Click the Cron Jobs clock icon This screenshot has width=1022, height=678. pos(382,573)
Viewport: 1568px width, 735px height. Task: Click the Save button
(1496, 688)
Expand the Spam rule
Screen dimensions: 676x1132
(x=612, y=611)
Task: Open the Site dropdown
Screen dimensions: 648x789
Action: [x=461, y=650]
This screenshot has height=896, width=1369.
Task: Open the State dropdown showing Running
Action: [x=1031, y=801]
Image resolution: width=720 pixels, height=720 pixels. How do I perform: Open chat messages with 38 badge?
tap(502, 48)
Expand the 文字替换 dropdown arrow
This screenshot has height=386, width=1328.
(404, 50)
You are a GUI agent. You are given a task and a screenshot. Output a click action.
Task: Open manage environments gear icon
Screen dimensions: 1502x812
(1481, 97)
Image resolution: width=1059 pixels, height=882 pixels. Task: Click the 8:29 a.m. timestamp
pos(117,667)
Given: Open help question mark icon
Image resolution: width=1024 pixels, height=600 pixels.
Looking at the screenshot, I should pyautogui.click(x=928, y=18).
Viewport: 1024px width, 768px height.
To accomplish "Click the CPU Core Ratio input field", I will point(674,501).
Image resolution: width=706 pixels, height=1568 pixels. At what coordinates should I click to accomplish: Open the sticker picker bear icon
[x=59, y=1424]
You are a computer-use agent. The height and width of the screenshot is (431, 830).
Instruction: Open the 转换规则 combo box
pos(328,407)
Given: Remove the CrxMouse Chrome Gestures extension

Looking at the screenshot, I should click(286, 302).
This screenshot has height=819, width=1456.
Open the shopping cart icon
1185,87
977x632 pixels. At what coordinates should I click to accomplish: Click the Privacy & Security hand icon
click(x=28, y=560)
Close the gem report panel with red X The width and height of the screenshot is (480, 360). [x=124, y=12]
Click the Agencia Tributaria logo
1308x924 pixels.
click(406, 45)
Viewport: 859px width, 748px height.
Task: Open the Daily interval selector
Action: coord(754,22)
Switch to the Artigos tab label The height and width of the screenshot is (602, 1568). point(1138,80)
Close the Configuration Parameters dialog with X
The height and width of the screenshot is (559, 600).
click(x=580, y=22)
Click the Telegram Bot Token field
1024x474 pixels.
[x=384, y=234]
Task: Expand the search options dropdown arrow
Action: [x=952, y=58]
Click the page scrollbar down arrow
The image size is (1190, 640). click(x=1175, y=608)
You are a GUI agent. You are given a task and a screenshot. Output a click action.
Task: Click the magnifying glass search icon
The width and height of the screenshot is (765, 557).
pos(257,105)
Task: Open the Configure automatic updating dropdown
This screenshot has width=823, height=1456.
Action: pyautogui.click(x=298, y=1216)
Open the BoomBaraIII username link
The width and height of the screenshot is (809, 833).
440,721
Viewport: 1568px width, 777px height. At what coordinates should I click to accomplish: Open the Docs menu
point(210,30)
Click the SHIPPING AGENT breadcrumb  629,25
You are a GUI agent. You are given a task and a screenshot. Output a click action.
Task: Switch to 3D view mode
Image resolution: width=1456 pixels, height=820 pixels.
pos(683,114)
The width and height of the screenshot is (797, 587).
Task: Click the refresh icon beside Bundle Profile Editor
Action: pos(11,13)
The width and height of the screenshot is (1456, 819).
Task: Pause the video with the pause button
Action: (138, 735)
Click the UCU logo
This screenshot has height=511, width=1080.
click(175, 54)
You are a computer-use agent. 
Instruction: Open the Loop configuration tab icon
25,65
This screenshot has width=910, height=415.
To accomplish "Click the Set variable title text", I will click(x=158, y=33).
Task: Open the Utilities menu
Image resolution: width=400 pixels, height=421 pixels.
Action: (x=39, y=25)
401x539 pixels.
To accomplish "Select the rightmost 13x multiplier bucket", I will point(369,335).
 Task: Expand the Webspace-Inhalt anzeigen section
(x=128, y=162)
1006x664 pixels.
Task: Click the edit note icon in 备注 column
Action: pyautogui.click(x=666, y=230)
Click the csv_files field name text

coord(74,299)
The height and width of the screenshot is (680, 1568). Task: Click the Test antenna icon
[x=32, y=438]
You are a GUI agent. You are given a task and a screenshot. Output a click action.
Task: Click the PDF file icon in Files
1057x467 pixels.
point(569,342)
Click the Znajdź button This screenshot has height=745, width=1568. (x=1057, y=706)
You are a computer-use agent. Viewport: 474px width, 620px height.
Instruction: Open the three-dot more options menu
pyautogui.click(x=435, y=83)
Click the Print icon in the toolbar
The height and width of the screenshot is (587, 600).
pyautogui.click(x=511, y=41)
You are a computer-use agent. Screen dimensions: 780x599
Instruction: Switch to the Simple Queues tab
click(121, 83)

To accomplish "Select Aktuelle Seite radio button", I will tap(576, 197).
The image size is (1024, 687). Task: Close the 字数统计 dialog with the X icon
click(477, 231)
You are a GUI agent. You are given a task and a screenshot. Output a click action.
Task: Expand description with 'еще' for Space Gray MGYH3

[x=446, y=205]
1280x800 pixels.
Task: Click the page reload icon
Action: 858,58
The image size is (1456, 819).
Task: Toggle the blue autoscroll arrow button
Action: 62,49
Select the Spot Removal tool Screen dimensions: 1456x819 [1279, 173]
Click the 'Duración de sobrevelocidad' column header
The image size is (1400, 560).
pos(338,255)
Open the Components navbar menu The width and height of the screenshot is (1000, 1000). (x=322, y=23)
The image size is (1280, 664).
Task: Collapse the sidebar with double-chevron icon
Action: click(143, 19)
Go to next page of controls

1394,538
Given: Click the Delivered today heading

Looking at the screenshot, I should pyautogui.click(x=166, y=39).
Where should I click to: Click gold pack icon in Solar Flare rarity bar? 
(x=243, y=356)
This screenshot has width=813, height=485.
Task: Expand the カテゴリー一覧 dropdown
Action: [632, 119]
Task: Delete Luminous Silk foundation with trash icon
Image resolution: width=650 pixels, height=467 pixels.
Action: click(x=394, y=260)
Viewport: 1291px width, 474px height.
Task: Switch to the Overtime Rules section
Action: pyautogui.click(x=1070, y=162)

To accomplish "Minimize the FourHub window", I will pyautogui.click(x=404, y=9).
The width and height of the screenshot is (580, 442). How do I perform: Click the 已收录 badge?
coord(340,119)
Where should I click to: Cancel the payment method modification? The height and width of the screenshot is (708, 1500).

* * * * * * * * *

Task description: Please rewrite all the entries above with the phrase "Image resolution" replaced by "Screenshot size" and nothing else changed.

Complete response:
Click the Cron Jobs clock icon This screenshot has width=1022, height=678. pos(382,573)
Viewport: 1568px width, 735px height. Task: Click the Save button
(1496, 688)
Expand the Spam rule
Screen dimensions: 676x1132
(x=612, y=611)
Task: Open the Site dropdown
Screen dimensions: 648x789
Action: [x=461, y=650]
This screenshot has height=896, width=1369.
Task: Open the State dropdown showing Running
Action: [x=1031, y=801]
Screenshot size: width=720 pixels, height=720 pixels. How do I perform: Open chat messages with 38 badge?
tap(502, 48)
Expand the 文字替换 dropdown arrow
This screenshot has height=386, width=1328.
(404, 50)
You are a GUI agent. You are given a task and a screenshot. Output a click action.
Task: Open manage environments gear icon
Screen dimensions: 1502x812
(1481, 97)
Screenshot size: width=1059 pixels, height=882 pixels. Task: Click the 8:29 a.m. timestamp
pos(117,667)
Given: Open help question mark icon
Screenshot size: width=1024 pixels, height=600 pixels.
Looking at the screenshot, I should pyautogui.click(x=928, y=18).
Viewport: 1024px width, 768px height.
To accomplish "Click the CPU Core Ratio input field", I will point(674,501).
Screenshot size: width=706 pixels, height=1568 pixels. At what coordinates should I click to accomplish: Open the sticker picker bear icon
[x=59, y=1424]
You are a computer-use agent. The height and width of the screenshot is (431, 830).
Instruction: Open the 转换规则 combo box
pos(328,407)
Given: Remove the CrxMouse Chrome Gestures extension

Looking at the screenshot, I should click(286, 302).
This screenshot has height=819, width=1456.
Open the shopping cart icon
1185,87
977x632 pixels. At what coordinates should I click to accomplish: Click the Privacy & Security hand icon
click(x=28, y=560)
Close the gem report panel with red X The width and height of the screenshot is (480, 360). [x=124, y=12]
Click the Agencia Tributaria logo
1308x924 pixels.
click(406, 45)
Viewport: 859px width, 748px height.
Task: Open the Daily interval selector
Action: coord(754,22)
Switch to the Artigos tab label The height and width of the screenshot is (602, 1568). point(1138,80)
Close the Configuration Parameters dialog with X
The height and width of the screenshot is (559, 600).
click(x=580, y=22)
Click the Telegram Bot Token field
1024x474 pixels.
[x=384, y=234]
Task: Expand the search options dropdown arrow
Action: [x=952, y=58]
Click the page scrollbar down arrow
The image size is (1190, 640). click(x=1175, y=608)
You are a GUI agent. You are given a task and a screenshot. Output a click action.
Task: Click the magnifying glass search icon
The width and height of the screenshot is (765, 557).
pos(257,105)
Task: Open the Configure automatic updating dropdown
This screenshot has width=823, height=1456.
Action: pyautogui.click(x=298, y=1216)
Open the BoomBaraIII username link
The width and height of the screenshot is (809, 833).
440,721
Viewport: 1568px width, 777px height. At what coordinates should I click to accomplish: Open the Docs menu
point(210,30)
Click the SHIPPING AGENT breadcrumb  629,25
You are a GUI agent. You are given a task and a screenshot. Output a click action.
Task: Switch to 3D view mode
Screenshot size: width=1456 pixels, height=820 pixels.
pos(683,114)
The width and height of the screenshot is (797, 587).
Task: Click the refresh icon beside Bundle Profile Editor
Action: pos(11,13)
The width and height of the screenshot is (1456, 819).
Task: Pause the video with the pause button
Action: (138, 735)
Click the UCU logo
This screenshot has height=511, width=1080.
click(175, 54)
You are a computer-use agent. 
Instruction: Open the Loop configuration tab icon
25,65
This screenshot has width=910, height=415.
To accomplish "Click the Set variable title text", I will click(x=158, y=33).
Task: Open the Utilities menu
Screenshot size: width=400 pixels, height=421 pixels.
Action: (x=39, y=25)
401x539 pixels.
To accomplish "Select the rightmost 13x multiplier bucket", I will point(369,335).
 Task: Expand the Webspace-Inhalt anzeigen section
(x=128, y=162)
1006x664 pixels.
Task: Click the edit note icon in 备注 column
Action: pyautogui.click(x=666, y=230)
Click the csv_files field name text

coord(74,299)
The height and width of the screenshot is (680, 1568). Task: Click the Test antenna icon
[x=32, y=438]
You are a GUI agent. You are given a task and a screenshot. Output a click action.
Task: Click the PDF file icon in Files
1057x467 pixels.
point(569,342)
Click the Znajdź button This screenshot has height=745, width=1568. (x=1057, y=706)
You are a computer-use agent. Viewport: 474px width, 620px height.
Instruction: Open the three-dot more options menu
pyautogui.click(x=435, y=83)
Click the Print icon in the toolbar
The height and width of the screenshot is (587, 600).
pyautogui.click(x=511, y=41)
You are a computer-use agent. Screen dimensions: 780x599
Instruction: Switch to the Simple Queues tab
click(121, 83)

To accomplish "Select Aktuelle Seite radio button", I will tap(576, 197).
The image size is (1024, 687). Task: Close the 字数统计 dialog with the X icon
click(477, 231)
You are a GUI agent. You are given a task and a screenshot. Output a click action.
Task: Expand description with 'еще' for Space Gray MGYH3

[x=446, y=205]
1280x800 pixels.
Task: Click the page reload icon
Action: 858,58
The image size is (1456, 819).
Task: Toggle the blue autoscroll arrow button
Action: 62,49
Select the Spot Removal tool Screen dimensions: 1456x819 [1279, 173]
Click the 'Duración de sobrevelocidad' column header
The image size is (1400, 560).
pos(338,255)
Open the Components navbar menu The width and height of the screenshot is (1000, 1000). (x=322, y=23)
The image size is (1280, 664).
Task: Collapse the sidebar with double-chevron icon
Action: click(143, 19)
Go to next page of controls

1394,538
Given: Click the Delivered today heading

Looking at the screenshot, I should pyautogui.click(x=166, y=39).
Where should I click to: Click gold pack icon in Solar Flare rarity bar? 
(x=243, y=356)
This screenshot has width=813, height=485.
Task: Expand the カテゴリー一覧 dropdown
Action: [632, 119]
Task: Delete Luminous Silk foundation with trash icon
Screenshot size: width=650 pixels, height=467 pixels.
Action: click(x=394, y=260)
Viewport: 1291px width, 474px height.
Task: Switch to the Overtime Rules section
Action: pyautogui.click(x=1070, y=162)

To accomplish "Minimize the FourHub window", I will pyautogui.click(x=404, y=9).
The width and height of the screenshot is (580, 442). How do I perform: Click the 已收录 badge?
coord(340,119)
Where should I click to: Cancel the payment method modification? The height and width of the screenshot is (708, 1500).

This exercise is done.